= EXERCISE PROMPT =
Below are entries. Copy exactly the lines running from the line that holds "Open the Markedsoversigt breadcrumb link" to the line that holds "Click the 设备 section header", with both ends included.

┄┄┄┄┄┄

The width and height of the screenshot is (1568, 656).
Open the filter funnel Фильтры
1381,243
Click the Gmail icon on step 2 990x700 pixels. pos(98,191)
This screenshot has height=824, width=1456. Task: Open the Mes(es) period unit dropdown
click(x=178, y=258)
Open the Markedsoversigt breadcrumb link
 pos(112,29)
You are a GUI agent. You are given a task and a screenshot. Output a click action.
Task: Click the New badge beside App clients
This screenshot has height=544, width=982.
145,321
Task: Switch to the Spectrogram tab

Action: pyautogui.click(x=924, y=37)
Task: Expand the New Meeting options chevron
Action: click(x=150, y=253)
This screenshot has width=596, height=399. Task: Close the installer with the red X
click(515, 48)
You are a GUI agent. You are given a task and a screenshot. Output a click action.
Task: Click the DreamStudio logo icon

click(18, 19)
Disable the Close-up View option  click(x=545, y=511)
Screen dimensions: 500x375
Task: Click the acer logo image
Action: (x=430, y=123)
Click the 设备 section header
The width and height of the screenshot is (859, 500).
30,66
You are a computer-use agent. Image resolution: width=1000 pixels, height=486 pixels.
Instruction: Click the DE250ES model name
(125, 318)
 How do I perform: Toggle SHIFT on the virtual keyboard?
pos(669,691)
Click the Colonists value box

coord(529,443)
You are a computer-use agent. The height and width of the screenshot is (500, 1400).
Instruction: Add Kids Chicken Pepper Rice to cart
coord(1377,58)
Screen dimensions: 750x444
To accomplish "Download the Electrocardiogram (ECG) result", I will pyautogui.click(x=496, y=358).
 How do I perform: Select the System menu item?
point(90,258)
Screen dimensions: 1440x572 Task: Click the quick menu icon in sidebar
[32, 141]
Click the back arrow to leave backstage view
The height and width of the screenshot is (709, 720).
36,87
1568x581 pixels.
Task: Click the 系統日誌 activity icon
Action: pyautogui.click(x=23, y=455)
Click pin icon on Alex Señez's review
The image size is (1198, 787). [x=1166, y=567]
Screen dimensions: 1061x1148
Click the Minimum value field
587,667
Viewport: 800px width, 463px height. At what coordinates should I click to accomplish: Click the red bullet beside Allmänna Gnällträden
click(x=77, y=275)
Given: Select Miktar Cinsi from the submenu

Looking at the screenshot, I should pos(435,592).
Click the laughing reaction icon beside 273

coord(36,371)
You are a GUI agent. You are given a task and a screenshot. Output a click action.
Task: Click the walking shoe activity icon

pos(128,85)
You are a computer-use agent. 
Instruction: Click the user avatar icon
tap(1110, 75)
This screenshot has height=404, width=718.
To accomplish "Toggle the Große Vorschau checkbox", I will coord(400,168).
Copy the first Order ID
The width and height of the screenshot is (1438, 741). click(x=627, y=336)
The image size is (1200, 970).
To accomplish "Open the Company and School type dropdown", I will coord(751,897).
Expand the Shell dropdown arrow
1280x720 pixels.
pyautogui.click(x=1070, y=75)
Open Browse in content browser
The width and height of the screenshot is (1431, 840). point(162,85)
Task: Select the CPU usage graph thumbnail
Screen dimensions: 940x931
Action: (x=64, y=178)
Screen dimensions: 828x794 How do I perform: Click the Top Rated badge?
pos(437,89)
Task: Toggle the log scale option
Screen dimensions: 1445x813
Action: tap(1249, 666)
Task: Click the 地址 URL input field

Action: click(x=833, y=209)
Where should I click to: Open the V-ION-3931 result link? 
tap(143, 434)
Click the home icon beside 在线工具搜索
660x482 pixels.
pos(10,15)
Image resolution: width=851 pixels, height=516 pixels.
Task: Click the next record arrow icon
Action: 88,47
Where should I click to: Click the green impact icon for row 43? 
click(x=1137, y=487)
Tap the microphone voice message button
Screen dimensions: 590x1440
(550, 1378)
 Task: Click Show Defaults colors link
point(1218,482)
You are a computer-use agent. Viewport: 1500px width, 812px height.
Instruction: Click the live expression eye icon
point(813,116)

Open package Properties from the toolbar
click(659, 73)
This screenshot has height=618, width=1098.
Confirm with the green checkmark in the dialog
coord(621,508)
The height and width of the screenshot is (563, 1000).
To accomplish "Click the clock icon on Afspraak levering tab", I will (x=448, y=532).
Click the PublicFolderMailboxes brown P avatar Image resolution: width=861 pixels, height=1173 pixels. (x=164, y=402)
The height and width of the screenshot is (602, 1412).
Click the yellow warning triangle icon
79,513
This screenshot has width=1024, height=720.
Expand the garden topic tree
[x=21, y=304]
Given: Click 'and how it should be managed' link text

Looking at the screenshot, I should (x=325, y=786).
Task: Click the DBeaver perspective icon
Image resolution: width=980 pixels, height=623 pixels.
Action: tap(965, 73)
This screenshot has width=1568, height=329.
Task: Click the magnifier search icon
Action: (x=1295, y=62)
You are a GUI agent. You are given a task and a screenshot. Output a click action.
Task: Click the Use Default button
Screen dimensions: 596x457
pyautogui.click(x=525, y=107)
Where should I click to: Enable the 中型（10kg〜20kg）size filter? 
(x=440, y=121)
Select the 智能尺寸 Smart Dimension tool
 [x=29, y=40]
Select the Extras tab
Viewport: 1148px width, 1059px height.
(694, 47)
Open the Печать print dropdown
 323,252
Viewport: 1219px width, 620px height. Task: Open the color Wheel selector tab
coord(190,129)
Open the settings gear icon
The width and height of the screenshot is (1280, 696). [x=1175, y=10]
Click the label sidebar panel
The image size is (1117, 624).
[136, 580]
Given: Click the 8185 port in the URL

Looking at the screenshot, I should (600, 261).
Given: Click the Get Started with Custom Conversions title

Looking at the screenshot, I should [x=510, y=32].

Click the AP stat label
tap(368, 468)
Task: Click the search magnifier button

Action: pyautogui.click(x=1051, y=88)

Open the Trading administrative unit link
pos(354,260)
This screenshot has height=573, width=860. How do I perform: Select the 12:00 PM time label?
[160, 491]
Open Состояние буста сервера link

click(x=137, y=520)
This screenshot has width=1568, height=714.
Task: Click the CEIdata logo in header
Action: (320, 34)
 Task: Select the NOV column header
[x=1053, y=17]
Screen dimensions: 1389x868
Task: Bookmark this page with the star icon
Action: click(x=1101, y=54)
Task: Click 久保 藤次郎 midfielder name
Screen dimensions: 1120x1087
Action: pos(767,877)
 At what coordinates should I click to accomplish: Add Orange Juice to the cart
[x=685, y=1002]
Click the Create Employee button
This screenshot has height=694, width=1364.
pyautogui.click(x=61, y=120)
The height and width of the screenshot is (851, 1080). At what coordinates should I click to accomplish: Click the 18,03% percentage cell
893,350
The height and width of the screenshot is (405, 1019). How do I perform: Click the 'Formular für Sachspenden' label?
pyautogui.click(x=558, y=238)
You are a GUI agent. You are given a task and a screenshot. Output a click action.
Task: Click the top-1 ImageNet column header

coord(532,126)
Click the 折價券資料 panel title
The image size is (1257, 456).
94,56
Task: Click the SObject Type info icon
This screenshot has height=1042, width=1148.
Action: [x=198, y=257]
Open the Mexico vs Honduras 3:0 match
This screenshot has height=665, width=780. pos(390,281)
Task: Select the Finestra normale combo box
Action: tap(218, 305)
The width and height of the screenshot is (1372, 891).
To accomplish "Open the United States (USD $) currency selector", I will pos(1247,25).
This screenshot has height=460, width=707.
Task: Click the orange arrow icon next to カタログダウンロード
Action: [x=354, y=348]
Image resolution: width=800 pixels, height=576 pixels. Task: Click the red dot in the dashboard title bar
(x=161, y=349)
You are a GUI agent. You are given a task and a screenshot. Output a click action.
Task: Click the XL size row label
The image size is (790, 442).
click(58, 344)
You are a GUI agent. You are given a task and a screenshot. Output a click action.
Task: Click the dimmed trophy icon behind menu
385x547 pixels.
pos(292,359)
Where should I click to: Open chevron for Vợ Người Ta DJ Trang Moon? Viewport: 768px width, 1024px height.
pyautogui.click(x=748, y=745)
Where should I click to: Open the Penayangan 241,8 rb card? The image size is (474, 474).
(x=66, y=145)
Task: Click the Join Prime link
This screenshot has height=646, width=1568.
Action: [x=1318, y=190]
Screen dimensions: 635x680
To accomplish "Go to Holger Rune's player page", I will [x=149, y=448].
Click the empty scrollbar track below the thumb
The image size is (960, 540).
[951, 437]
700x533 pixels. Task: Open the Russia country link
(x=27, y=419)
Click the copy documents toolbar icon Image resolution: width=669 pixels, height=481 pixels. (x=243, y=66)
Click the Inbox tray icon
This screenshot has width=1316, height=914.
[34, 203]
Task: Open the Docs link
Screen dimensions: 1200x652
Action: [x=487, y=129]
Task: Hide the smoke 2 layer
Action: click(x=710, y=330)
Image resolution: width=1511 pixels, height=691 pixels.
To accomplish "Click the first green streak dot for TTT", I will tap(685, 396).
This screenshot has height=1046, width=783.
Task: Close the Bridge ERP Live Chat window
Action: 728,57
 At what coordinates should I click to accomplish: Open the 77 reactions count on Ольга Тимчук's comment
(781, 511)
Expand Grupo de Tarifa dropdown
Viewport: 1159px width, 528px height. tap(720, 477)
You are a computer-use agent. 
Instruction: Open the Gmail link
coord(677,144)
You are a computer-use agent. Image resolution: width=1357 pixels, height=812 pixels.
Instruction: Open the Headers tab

┄┄┄┄┄┄

= RESULT =
Open the Markedsoversigt breadcrumb link
 pos(112,29)
You are a GUI agent. You are given a task and a screenshot. Output a click action.
Task: Click the New badge beside App clients
This screenshot has height=544, width=982.
145,321
Task: Switch to the Spectrogram tab

Action: pyautogui.click(x=924, y=37)
Task: Expand the New Meeting options chevron
Action: click(x=150, y=253)
This screenshot has width=596, height=399. Task: Close the installer with the red X
click(515, 48)
You are a GUI agent. You are given a task and a screenshot. Output a click action.
Task: Click the DreamStudio logo icon

click(18, 19)
Disable the Close-up View option  click(x=545, y=511)
Screen dimensions: 500x375
Task: Click the acer logo image
Action: (x=430, y=123)
Click the 设备 section header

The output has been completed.